The first step in viral replication (Figure 1) is the attachment of a viral particle to the CD4⁺ receptor and a coreceptor (either CCR% or CXCR4) of the host cell (8). After the virus fuses with the host cell, the HIV virion enters the cell. Once bound, one of several coreceptors is necessary for the process of fusion and for the viral particle to disgorge its contents, i.e., two copies of the viral RNA. Once inside the cytoplasm of the cell, HIV reverse transcriptase converts the viral RNA into DNA, the nucleic acid form in which the cell carries its genes. A full-length copy of the DNA is made, and then degraded into a smaller functional piece (23,24).

View larger version (73K): [in this window] [in a new window]   Figure 1. Viral life cycle of HIV. Reprinted with permission from Macmillan Publishers Ltd: Nature Medicine 2003;9:867–73. Twenty years of therapy for HIV-1 infection. Authors Roger J. Pomerantz and David L. Horn. Nature Medicine adapted the figure from the Journal of Molecular Biology, 1999;285:1–32. Structural Biology of HIV. Authors Brain G. Turner and Michael F. Summers. Reprint permission also granted from Elsevier.

The newly made HIV DNA moves to the cell’s nucleus, where HIV integrase helps splice the viral DNA into the host’s DNA. This integrated form of the virus is termed "provirus." Once the viral DNA has integrated into the host cell DNA, the cell, if activated, will go on to make viral proteins.

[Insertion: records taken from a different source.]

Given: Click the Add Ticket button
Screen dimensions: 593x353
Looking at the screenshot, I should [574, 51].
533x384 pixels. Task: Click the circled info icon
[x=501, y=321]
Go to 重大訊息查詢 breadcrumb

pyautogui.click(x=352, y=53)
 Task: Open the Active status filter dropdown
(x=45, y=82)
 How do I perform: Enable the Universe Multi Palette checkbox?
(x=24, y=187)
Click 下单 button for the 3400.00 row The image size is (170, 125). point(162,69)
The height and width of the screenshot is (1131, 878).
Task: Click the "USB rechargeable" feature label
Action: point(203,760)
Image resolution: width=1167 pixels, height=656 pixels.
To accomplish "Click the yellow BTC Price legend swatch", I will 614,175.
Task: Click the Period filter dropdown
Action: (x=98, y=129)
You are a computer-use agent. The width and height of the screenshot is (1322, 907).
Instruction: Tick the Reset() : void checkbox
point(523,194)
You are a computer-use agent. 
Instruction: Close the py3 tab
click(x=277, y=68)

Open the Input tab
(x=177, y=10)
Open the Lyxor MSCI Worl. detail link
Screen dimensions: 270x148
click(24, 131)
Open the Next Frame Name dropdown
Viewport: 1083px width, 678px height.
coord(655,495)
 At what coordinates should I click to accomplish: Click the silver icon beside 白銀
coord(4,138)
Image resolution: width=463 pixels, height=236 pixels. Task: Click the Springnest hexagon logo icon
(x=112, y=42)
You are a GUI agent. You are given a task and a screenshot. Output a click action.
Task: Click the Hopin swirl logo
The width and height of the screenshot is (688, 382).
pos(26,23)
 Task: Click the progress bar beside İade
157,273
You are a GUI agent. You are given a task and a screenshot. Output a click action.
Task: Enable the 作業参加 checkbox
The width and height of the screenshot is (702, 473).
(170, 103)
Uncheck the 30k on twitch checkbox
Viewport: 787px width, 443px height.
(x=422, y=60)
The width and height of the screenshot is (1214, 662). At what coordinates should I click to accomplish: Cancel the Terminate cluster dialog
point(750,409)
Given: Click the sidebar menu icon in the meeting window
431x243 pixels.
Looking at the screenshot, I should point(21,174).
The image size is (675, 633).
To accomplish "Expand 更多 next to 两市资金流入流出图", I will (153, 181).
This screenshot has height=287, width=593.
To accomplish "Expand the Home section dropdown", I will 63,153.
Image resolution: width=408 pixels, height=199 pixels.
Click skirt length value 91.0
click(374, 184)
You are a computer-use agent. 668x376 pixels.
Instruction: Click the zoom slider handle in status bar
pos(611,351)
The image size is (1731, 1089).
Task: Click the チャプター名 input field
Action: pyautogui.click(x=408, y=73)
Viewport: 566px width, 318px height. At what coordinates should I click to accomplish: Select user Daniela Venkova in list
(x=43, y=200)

In the current model of HIV pathogenesis, abnormal immune activation is viewed as the major factor in disease progression by creating the pool of activated CD4⁺ T cells that can be targeted by HIV, leading to immune exhaustion (25). The degree of CD8⁺ T-cell activation correlates positively with the risk of progression to AIDS (26). If the CD4⁺ cell is not activated, it is possible for the virus to persist in a latent stage for many years (25). The ability of the virus to remain in latently infected cells has greatly complicated attempts to eradicate HIV. For this reason, patients who are HIV-positive must stay on antiviral therapy indefinitely (27). The activated cell makes viral proteins by copying the DNA back to RNA through a process called transcription. Transcription is controlled by both the host cell and the viral genes. The RNA transcribed from DNA, called messenger RNA (mRNA), is then transported from the nucleus of the cell to the cytoplasm.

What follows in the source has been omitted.